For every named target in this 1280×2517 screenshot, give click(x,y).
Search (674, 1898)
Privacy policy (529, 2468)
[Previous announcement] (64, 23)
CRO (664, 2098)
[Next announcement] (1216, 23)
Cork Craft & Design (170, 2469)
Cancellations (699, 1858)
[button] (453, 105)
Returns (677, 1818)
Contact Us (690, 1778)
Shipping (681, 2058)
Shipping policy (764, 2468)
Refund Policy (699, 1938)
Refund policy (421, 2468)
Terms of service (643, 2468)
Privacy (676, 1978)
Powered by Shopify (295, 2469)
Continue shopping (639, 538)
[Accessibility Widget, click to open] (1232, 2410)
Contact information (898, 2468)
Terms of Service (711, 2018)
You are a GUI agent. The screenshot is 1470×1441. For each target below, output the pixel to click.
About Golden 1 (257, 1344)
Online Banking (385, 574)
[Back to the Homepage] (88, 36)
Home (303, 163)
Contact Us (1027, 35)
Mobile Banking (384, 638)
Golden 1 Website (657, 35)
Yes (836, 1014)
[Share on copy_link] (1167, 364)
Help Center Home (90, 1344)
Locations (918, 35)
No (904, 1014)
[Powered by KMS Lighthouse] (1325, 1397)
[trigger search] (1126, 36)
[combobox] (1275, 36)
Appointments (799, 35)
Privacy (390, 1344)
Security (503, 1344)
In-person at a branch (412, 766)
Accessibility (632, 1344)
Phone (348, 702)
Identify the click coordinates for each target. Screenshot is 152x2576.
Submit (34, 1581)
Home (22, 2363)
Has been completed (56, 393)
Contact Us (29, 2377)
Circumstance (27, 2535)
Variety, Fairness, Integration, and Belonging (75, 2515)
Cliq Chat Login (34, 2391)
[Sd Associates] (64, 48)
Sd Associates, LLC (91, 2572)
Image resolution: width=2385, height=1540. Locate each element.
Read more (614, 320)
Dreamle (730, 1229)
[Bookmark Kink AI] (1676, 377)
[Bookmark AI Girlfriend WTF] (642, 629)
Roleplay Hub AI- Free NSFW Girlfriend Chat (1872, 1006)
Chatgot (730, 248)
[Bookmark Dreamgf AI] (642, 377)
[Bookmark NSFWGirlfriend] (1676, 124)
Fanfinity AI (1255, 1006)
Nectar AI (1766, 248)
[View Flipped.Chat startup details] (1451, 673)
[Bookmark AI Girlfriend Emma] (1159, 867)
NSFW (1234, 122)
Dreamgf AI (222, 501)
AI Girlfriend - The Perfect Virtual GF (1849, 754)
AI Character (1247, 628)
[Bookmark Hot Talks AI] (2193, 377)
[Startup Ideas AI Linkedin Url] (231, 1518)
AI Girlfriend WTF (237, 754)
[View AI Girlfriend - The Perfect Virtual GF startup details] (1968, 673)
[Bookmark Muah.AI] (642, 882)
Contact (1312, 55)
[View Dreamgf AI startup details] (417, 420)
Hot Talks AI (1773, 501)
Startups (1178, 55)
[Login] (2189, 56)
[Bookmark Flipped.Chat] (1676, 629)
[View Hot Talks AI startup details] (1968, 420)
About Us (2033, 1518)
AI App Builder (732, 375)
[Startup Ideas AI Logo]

# REQUIREMENT
Look for "Home (22, 2363)" in the records. Write out its line and every later line through the end exactly, with nothing more.

# TASK RESPONSE
Home (22, 2363)
Has been completed (56, 393)
Contact Us (29, 2377)
Circumstance (27, 2535)
Variety, Fairness, Integration, and Belonging (75, 2515)
Cliq Chat Login (34, 2391)
[Sd Associates] (64, 48)
Sd Associates, LLC (91, 2572)
Image resolution: width=2385, height=1540. Locate each element.
Read more (614, 320)
Dreamle (730, 1229)
[Bookmark Kink AI] (1676, 377)
[Bookmark AI Girlfriend WTF] (642, 629)
Roleplay Hub AI- Free NSFW Girlfriend Chat (1872, 1006)
Chatgot (730, 248)
[Bookmark Dreamgf AI] (642, 377)
[Bookmark NSFWGirlfriend] (1676, 124)
Fanfinity AI (1255, 1006)
Nectar AI (1766, 248)
[View Flipped.Chat startup details] (1451, 673)
[Bookmark AI Girlfriend Emma] (1159, 867)
NSFW (1234, 122)
Dreamgf AI (222, 501)
AI Girlfriend - The Perfect Virtual GF (1849, 754)
AI Character (1247, 628)
[Bookmark Hot Talks AI] (2193, 377)
[Startup Ideas AI Linkedin Url] (231, 1518)
AI Girlfriend WTF (237, 754)
[View AI Girlfriend - The Perfect Virtual GF startup details] (1968, 673)
[Bookmark Muah.AI] (642, 882)
Contact (1312, 55)
[View Dreamgf AI startup details] (417, 420)
Hot Talks AI (1773, 501)
Startups (1178, 55)
[Login] (2189, 56)
[Bookmark Flipped.Chat] (1676, 629)
[View Hot Talks AI startup details] (1968, 420)
About Us (2033, 1518)
AI App Builder (732, 375)
[Startup Ideas AI Logo]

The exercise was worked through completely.